Eğer cevap tümevarım olduğuysa o zaman fütüristlerin gerçekten kehanette bulunduklarını söyleyebiliriz. Buna göre transhumanistler de insanın evrimini çok önceden sezmiş çağının ötesinde öngörülere sahip bilge kişiler oluyorlar. Hatta en uç nokta Omega Noktası ise Pierre Teilhard de Chardin öte âlemlerden haberler alan bir Katolik keşişe dönüşüveriyor.
Şayet güdümlenmiş bir insan formu ise o zaman modern insan kendisine tayin edilen yönün ve mahiyetin çocuğu durumunda. Özgür değil. Kurgulanmış geleceğin insana dayatıldığı bir durum bu. İstemeden de olsa insan kendisine dayatılan geleceği ilmek ilmek dokuyor. Transhumanizme kadar ki teknolojik aşamalar (otonom taşıtlar, zihin transferi, yapay organlar… vs.) ancak gerçekleşecek bir kehanetin adımları oluyor. Bu tıpkı meteorolojik tahmin yapılırken önceden hava durumunu söyleyip sonra iklim, güneşle dünyanın açısı, basınç, rüzgârların yönü gibi birçok etkeni hava durumuna göre ayarlamaya benziyor.
Bu dayatmayı kabul etmemek tabi ki seçenekler arasında. Ancak Mr. Anderson gibi korkusuzca matriksin dışına çıkmayı göze alabilmek gerekiyor. Tabi sistemden kopmak herkes için iyi bir seçenek değil. Cyphers gibi bilerek parçası olmak isteyenler de var.
Tümdengelimci gelecek öngörüleri olmasaydı Singularity topluluğu esamisi okunmayan teknolojilerin bin katını gelecek öngörüsü olarak sunamayacaktı. 3 Kasım 2016’da yazdığım bir yazıdaki paragrafı da buraya almayı uygun görüyorum.
“Somut olarak mevcut teknolojik gelişmişliği (A) ve varılmak istenen yeri (B) ortaya koyduğumuzda, A noktasından B noktasına gitme ihtimal hesaplarına göre milyarda bir çıkacaktır. Mars’a roket göndermeye sevinmekle uzayda medeniyetler kurulması arasında veya akıllı telefon yapmakla zekânın tüm kâinat çapına yayılması beklemek arasında hatırı sayılır bir fark var.
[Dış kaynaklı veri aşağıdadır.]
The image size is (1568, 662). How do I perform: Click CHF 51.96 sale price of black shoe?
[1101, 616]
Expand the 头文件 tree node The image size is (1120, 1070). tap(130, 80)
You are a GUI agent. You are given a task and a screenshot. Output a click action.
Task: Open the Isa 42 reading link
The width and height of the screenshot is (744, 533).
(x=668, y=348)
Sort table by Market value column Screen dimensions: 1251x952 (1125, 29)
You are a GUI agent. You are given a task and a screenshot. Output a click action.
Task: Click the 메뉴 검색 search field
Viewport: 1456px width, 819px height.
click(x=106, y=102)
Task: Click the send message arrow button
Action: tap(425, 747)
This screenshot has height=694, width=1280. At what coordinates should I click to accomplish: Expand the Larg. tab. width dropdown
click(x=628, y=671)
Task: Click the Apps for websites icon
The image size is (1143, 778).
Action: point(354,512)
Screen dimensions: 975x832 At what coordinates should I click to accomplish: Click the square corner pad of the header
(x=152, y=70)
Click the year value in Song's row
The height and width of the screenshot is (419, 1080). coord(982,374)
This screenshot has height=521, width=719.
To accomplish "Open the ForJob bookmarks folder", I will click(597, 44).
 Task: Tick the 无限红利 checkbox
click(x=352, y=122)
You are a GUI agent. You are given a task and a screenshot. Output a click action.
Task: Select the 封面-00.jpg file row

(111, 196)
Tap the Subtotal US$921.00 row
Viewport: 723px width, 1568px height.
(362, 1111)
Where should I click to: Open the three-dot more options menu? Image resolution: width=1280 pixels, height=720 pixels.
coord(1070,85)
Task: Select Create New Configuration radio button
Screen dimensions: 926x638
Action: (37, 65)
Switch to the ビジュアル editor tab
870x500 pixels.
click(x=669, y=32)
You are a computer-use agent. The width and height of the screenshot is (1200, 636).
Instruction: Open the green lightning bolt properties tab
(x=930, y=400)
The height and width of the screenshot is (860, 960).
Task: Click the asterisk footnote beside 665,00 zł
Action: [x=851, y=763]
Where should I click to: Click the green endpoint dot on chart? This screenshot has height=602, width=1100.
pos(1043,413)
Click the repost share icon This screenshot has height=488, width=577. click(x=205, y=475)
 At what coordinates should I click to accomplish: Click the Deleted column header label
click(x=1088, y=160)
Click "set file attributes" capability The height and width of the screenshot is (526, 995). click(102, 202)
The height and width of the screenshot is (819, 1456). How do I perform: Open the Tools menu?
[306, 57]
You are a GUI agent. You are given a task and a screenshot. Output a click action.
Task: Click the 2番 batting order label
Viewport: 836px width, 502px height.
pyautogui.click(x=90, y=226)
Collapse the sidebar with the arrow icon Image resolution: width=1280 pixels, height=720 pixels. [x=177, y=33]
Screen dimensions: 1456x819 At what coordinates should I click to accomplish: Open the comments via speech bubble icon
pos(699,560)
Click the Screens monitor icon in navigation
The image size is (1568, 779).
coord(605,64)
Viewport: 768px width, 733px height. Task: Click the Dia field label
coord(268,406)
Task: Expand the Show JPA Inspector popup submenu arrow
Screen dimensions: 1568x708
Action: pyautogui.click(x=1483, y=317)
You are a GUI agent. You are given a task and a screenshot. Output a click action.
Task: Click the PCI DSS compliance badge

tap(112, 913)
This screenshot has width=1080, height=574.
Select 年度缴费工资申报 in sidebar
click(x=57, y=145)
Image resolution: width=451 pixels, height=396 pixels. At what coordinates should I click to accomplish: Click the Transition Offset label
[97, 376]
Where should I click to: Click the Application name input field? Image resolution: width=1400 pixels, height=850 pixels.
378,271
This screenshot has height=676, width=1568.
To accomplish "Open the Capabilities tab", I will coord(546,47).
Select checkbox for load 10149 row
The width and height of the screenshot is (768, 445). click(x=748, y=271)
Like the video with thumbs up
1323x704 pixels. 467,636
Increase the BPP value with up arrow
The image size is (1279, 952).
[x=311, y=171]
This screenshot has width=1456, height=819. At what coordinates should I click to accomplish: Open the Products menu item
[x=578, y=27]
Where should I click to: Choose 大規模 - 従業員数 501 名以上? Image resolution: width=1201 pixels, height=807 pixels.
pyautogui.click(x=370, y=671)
Bu tıpkı yeni yürümeye başlayan bir çocuğun ileride Usain Bolt olup 100 metre rekortmeni olacağını varsayıp sevinmek gibi bir şey. Oysaki milyarlarca çocuk doğuyor sadece bir tanesi Bolt gibi hızlı koşabiliyor.”
Her yeniliği koklamadan, tadına bakmadan, çiğnemeden yutmanın çağı yakalamak olmadığını anlamamız gerekiyor.